1. 信号機制御回路

2025/12/17

はじめに

このたび、開発ブログのページを作成しました。
他のページに比べて緩めに、試行錯誤の過程や開発途中の話、失敗作についても書いていこうと思います。
今回は、第1弾です。


目次

  1. ブレッドボードでの回路作成
  2. プリント基板にしたい
  3. 完成・お披露目

タイトル画像

1.ブレッドボードでの回路作成


信号をたくさん制御したい!

ということで、多くのLEDを制御する電子部品として、8ビットシフトレジスタ(74HC595)を採用しました。 最初に取り組んだのはブレッドボードを使ったテスト。指定のLEDだけを点灯することができるのかを試してみました。

最初は思い通りいきませんでした。
マイコンから点けたいLEDを指定して信号を流すのですが、シフトレジスタ1個ならうまくいくけど、2個直列にした途端めちゃめちゃな点灯をしたのです。 これでは、一つの信号に一つのマイコンが必要になるじゃないか、ということで、シフトレジスタを使う意味がわからなくなってきました。

何かがおかしいはずだと原因を探します。
1つでうまくいくのに、増やすとメチャクチャになると言うことは、データのやり取りがうまくいっていないんだろうなと考えました。
その後試行錯誤してうまくいった結果が下のような配線です。


ブレッドボードの配線

結論として、初めの何が良くなかったかと言うと、シフトレジスタ同士を繋ぐデータ線が長すぎた、と言うことです。 これらを集積させ、最短のジャンパワイヤで接続したら、意図通り、20個以上の制御がうまくいきました。
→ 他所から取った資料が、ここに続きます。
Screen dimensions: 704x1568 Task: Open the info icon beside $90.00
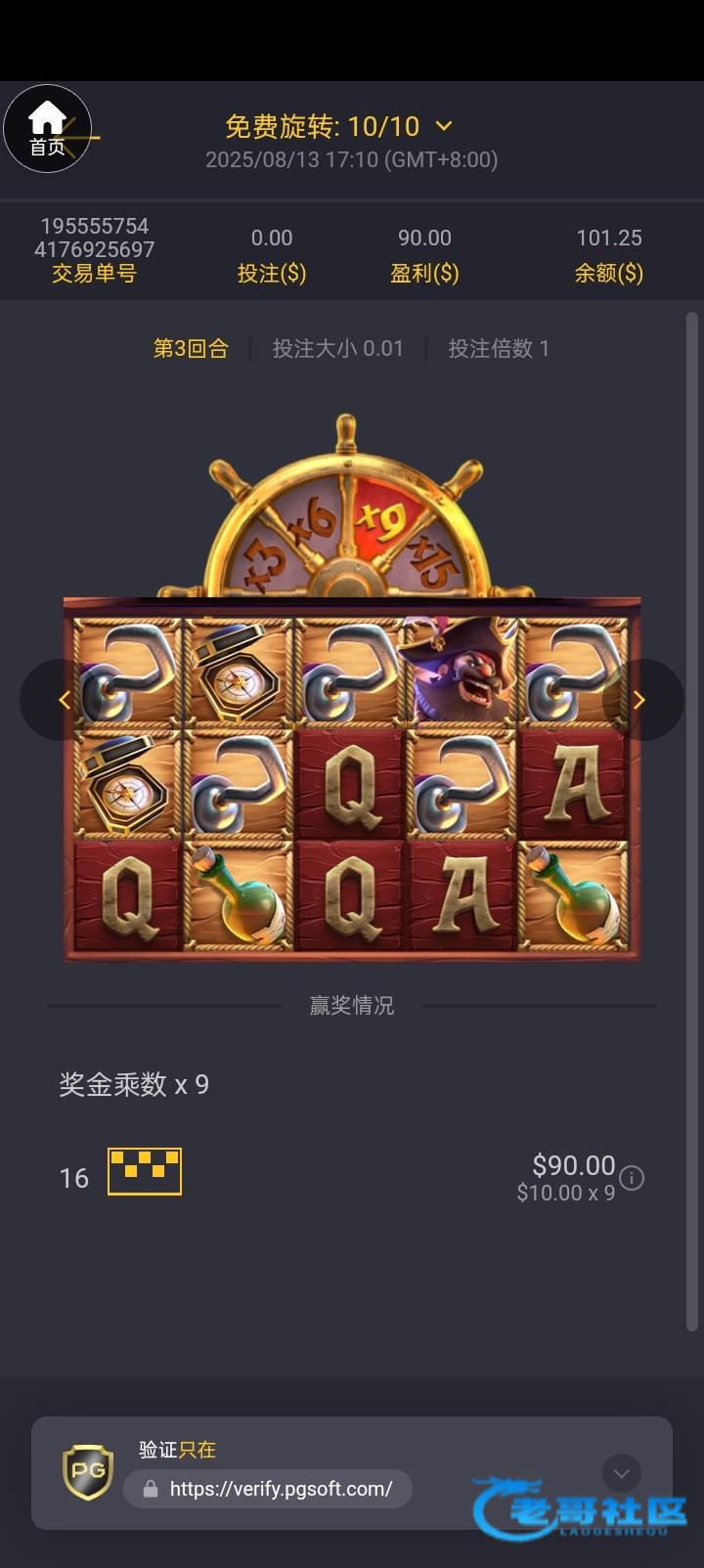pos(632,1178)
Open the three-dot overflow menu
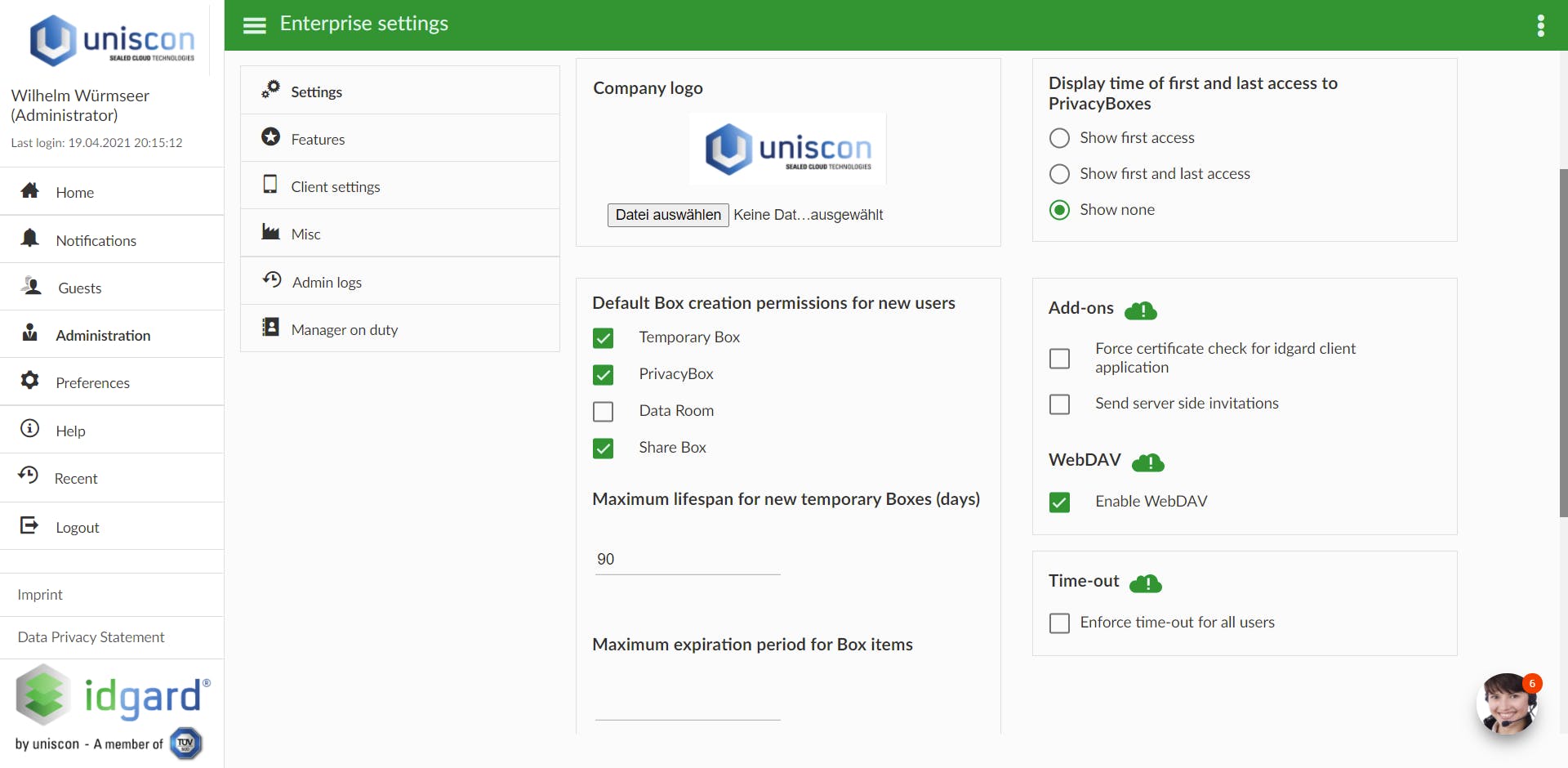 [1540, 25]
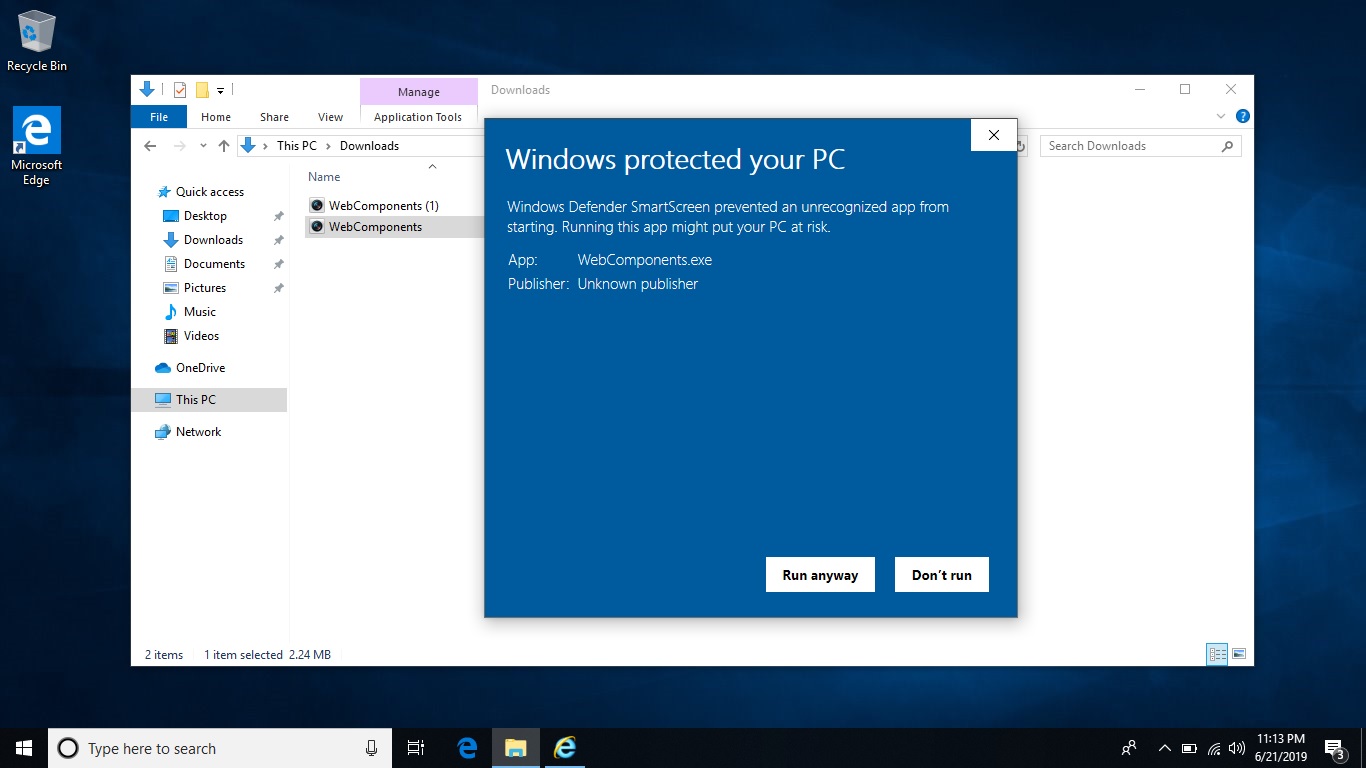Click the Don't run button

[941, 575]
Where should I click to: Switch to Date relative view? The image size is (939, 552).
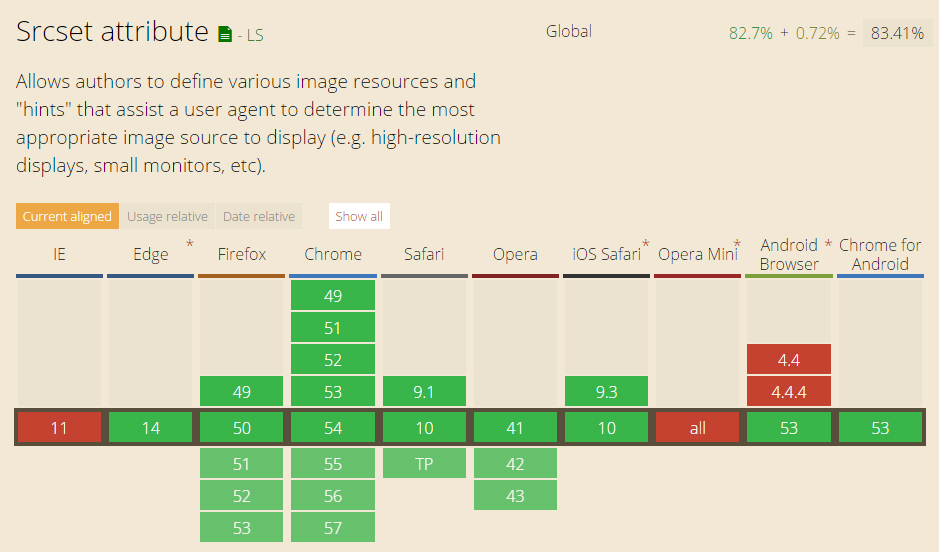(259, 216)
その後、信号機10台(LED50個)の制御をできるように拡張したのが上の画像になります。

面倒な点としては、このブレッドボードから、各信号機のLEDまでの配線は伸ばさないといけません。そこは頑張るだけです。


テスト中の信号


2.プリント基板にしたい

機能としては上で十分です。 ただ、ブレッドボードの配線を作るのって結構大変なんですよね
そこでプリント基板にして、大量生産しようとチャレンジしてみました。


失敗した信号制御

回路自体はブレッドボードの忠実再現です。ただ、基板発注費を安くするためにサイズを考慮して、シフトレジスタは6個にしました。 「回路そのままだし、うまくいくでしょ」と思っていました。

が、、


うまくいきませんでした。


まさかの失敗。回路変えてないのにな、基板注文のデータを間違えたかな、と色々考えて色々確認しましたが、問題なし。 ブレッドボードしか無理なのか、、?と思ったりもしました。


ただ、1つ気がつきます。

どううまくいっていなかったかというと、点灯がめちゃめちゃだという、ブレッドボードで苦戦した時と似た状況なのです。
ということはデータ線の問題?
そうと信じて、配置を変えてみました。

成功した信号制御

シフトレジスタ同士を繋ぐ線を、できるだけ短く繋げるように意識しました。 本当にこれで直るという確証がないまま挑戦した再設計・再注文だったので、かなり不安でした。

心配の中、配線をつなげてやってみると、、


うまくいった!!

データのシリアル線ってかなりシビアなんだな、という学びを得ました。 何はともあれ、無事に信号制御回路のプリント基板化に成功したのです。


3.完成・お披露目

駒場祭で展示した信号機

駒場祭では、計26個の信号機を設置できました。 初めのブレッドボードで10台、プリント基板の回路3セットで16台を制御しました。 圧巻の光景で、製作者も大満足です。